| RECORD EXTRACTS |

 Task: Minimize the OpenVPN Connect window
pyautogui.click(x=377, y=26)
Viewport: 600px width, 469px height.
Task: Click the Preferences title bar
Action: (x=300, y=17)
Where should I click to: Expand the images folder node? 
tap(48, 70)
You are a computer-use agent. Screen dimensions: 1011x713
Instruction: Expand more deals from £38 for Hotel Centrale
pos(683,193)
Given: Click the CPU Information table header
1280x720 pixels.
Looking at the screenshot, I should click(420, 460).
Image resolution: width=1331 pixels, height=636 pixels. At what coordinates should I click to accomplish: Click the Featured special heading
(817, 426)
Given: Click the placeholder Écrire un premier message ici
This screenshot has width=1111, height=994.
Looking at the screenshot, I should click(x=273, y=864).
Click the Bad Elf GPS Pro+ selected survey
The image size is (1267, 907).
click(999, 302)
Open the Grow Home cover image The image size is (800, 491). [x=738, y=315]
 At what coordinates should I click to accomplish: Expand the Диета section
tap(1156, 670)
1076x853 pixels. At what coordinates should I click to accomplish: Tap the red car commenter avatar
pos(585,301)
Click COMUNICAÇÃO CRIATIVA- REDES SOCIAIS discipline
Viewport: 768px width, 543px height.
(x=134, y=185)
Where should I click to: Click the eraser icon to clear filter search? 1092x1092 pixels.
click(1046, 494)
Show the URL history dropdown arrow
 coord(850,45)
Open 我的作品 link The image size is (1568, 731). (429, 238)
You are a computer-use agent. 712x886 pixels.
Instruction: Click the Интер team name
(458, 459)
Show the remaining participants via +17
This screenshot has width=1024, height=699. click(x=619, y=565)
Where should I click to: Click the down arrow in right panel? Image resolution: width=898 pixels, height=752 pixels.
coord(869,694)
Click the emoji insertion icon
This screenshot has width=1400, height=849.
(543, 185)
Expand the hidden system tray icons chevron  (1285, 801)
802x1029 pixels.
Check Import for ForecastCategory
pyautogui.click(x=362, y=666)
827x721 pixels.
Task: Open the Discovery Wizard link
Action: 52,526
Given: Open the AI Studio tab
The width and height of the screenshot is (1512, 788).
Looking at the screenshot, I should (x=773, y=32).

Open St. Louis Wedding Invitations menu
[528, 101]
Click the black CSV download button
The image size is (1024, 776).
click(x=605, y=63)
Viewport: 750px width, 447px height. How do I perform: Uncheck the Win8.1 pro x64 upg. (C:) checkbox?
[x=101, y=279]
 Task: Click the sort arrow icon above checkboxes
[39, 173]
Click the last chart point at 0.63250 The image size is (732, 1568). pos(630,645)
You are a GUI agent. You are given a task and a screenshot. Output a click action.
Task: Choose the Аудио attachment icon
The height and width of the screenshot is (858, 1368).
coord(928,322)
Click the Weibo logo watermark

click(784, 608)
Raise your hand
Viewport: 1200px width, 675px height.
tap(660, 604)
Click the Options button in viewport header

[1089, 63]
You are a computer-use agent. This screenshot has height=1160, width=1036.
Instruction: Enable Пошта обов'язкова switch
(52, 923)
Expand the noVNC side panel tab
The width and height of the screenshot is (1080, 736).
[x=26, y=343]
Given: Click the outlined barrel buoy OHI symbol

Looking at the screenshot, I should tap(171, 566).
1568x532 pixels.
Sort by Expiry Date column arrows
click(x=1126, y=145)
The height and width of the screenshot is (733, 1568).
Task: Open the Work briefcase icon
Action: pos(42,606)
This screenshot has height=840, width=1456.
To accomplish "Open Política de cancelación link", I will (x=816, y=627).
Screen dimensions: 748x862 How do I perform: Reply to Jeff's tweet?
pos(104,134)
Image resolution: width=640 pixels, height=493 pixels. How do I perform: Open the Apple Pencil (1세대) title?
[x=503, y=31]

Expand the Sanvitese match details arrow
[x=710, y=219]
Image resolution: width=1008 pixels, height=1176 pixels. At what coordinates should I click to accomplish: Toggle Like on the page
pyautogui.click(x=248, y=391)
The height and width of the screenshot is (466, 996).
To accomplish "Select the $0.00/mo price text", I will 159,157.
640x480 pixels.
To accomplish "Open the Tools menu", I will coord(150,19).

| DIRECTIONS |
Return every line of the material word for word.

| OUTPUT OF THE TASK |
 Task: Minimize the OpenVPN Connect window
pyautogui.click(x=377, y=26)
Viewport: 600px width, 469px height.
Task: Click the Preferences title bar
Action: (x=300, y=17)
Where should I click to: Expand the images folder node? 
tap(48, 70)
You are a computer-use agent. Screen dimensions: 1011x713
Instruction: Expand more deals from £38 for Hotel Centrale
pos(683,193)
Given: Click the CPU Information table header
1280x720 pixels.
Looking at the screenshot, I should click(420, 460).
Image resolution: width=1331 pixels, height=636 pixels. At what coordinates should I click to accomplish: Click the Featured special heading
(817, 426)
Given: Click the placeholder Écrire un premier message ici
This screenshot has width=1111, height=994.
Looking at the screenshot, I should click(x=273, y=864).
Click the Bad Elf GPS Pro+ selected survey
The image size is (1267, 907).
click(999, 302)
Open the Grow Home cover image The image size is (800, 491). [x=738, y=315]
 At what coordinates should I click to accomplish: Expand the Диета section
tap(1156, 670)
1076x853 pixels. At what coordinates should I click to accomplish: Tap the red car commenter avatar
pos(585,301)
Click COMUNICAÇÃO CRIATIVA- REDES SOCIAIS discipline
Viewport: 768px width, 543px height.
(x=134, y=185)
Where should I click to: Click the eraser icon to clear filter search? 1092x1092 pixels.
click(1046, 494)
Show the URL history dropdown arrow
 coord(850,45)
Open 我的作品 link The image size is (1568, 731). (429, 238)
You are a computer-use agent. 712x886 pixels.
Instruction: Click the Интер team name
(458, 459)
Show the remaining participants via +17
This screenshot has width=1024, height=699. click(x=619, y=565)
Where should I click to: Click the down arrow in right panel? Image resolution: width=898 pixels, height=752 pixels.
coord(869,694)
Click the emoji insertion icon
This screenshot has width=1400, height=849.
(543, 185)
Expand the hidden system tray icons chevron  (1285, 801)
802x1029 pixels.
Check Import for ForecastCategory
pyautogui.click(x=362, y=666)
827x721 pixels.
Task: Open the Discovery Wizard link
Action: 52,526
Given: Open the AI Studio tab
The width and height of the screenshot is (1512, 788).
Looking at the screenshot, I should (x=773, y=32).

Open St. Louis Wedding Invitations menu
[528, 101]
Click the black CSV download button
The image size is (1024, 776).
click(x=605, y=63)
Viewport: 750px width, 447px height. How do I perform: Uncheck the Win8.1 pro x64 upg. (C:) checkbox?
[x=101, y=279]
 Task: Click the sort arrow icon above checkboxes
[39, 173]
Click the last chart point at 0.63250 The image size is (732, 1568). pos(630,645)
You are a GUI agent. You are given a task and a screenshot. Output a click action.
Task: Choose the Аудио attachment icon
The height and width of the screenshot is (858, 1368).
coord(928,322)
Click the Weibo logo watermark

click(784, 608)
Raise your hand
Viewport: 1200px width, 675px height.
tap(660, 604)
Click the Options button in viewport header

[1089, 63]
You are a computer-use agent. This screenshot has height=1160, width=1036.
Instruction: Enable Пошта обов'язкова switch
(52, 923)
Expand the noVNC side panel tab
The width and height of the screenshot is (1080, 736).
[x=26, y=343]
Given: Click the outlined barrel buoy OHI symbol

Looking at the screenshot, I should tap(171, 566).
1568x532 pixels.
Sort by Expiry Date column arrows
click(x=1126, y=145)
The height and width of the screenshot is (733, 1568).
Task: Open the Work briefcase icon
Action: pos(42,606)
This screenshot has height=840, width=1456.
To accomplish "Open Política de cancelación link", I will (x=816, y=627).
Screen dimensions: 748x862 How do I perform: Reply to Jeff's tweet?
pos(104,134)
Image resolution: width=640 pixels, height=493 pixels. How do I perform: Open the Apple Pencil (1세대) title?
[x=503, y=31]

Expand the Sanvitese match details arrow
[x=710, y=219]
Image resolution: width=1008 pixels, height=1176 pixels. At what coordinates should I click to accomplish: Toggle Like on the page
pyautogui.click(x=248, y=391)
The height and width of the screenshot is (466, 996).
To accomplish "Select the $0.00/mo price text", I will 159,157.
640x480 pixels.
To accomplish "Open the Tools menu", I will coord(150,19).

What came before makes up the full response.